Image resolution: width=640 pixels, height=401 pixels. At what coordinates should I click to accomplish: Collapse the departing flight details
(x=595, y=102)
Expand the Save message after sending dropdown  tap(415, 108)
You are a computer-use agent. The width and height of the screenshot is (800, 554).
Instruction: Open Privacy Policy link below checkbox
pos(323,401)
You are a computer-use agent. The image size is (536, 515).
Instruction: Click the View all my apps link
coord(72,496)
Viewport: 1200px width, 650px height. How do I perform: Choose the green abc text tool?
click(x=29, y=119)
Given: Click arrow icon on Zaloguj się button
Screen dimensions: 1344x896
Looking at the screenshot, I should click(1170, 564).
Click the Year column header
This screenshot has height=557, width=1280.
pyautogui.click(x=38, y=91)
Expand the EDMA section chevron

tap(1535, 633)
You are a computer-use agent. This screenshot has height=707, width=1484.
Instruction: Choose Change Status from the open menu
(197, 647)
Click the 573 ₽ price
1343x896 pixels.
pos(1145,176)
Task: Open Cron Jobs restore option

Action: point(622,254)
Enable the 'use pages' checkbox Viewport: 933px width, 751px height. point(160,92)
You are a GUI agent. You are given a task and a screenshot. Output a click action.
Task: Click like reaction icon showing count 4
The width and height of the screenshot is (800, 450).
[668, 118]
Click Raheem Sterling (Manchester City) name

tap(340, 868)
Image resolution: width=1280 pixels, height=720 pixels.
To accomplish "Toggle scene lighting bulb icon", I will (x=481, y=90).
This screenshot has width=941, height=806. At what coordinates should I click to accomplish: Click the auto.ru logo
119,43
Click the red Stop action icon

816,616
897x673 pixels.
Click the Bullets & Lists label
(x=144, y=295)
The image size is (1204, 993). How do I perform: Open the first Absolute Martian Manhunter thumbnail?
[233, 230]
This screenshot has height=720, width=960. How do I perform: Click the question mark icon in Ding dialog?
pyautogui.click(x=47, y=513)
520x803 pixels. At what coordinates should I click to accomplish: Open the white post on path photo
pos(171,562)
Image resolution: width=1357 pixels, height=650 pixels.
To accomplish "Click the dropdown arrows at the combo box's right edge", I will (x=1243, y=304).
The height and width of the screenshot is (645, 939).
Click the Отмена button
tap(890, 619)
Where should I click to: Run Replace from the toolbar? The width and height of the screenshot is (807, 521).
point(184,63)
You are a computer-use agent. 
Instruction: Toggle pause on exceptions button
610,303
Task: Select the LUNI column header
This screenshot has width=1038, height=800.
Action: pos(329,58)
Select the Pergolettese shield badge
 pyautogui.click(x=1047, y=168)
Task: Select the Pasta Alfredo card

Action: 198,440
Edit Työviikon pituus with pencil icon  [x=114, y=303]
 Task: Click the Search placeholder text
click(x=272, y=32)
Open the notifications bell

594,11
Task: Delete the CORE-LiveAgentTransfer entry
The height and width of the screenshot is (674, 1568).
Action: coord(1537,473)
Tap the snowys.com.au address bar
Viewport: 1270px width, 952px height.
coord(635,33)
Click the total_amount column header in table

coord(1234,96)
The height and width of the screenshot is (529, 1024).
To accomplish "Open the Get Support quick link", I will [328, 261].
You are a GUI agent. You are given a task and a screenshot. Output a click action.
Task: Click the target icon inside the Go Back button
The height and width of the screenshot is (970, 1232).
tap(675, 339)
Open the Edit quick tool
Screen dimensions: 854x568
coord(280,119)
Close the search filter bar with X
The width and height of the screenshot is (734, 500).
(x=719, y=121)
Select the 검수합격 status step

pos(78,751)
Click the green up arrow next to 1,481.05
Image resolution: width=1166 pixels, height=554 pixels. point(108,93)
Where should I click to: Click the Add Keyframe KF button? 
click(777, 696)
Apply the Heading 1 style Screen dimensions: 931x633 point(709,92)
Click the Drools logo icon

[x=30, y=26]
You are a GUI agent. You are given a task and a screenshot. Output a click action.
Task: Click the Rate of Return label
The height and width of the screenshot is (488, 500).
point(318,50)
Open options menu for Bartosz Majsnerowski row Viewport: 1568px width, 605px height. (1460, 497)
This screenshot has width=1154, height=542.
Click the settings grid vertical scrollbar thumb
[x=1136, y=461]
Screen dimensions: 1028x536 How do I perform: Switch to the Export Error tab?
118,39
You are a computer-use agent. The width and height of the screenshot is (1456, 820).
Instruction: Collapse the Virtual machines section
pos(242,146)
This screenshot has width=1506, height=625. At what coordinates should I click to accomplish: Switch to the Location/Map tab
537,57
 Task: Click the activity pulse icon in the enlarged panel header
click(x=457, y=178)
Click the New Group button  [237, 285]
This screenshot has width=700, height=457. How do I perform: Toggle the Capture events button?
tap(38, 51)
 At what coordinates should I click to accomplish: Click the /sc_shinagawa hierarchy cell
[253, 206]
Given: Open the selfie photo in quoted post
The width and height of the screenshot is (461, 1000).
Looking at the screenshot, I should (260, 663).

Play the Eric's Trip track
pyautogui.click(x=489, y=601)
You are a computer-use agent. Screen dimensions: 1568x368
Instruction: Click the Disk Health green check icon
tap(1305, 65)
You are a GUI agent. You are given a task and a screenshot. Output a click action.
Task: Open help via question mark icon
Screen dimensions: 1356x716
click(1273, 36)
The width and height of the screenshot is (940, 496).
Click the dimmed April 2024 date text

PROBLEM STATEMENT — What lines of the material contain "dropdown"? Show them.

RESPONSE TO THE TASK —
Expand the Save message after sending dropdown  tap(415, 108)
To accomplish "Click the dropdown arrows at the combo box's right edge", I will (x=1243, y=304).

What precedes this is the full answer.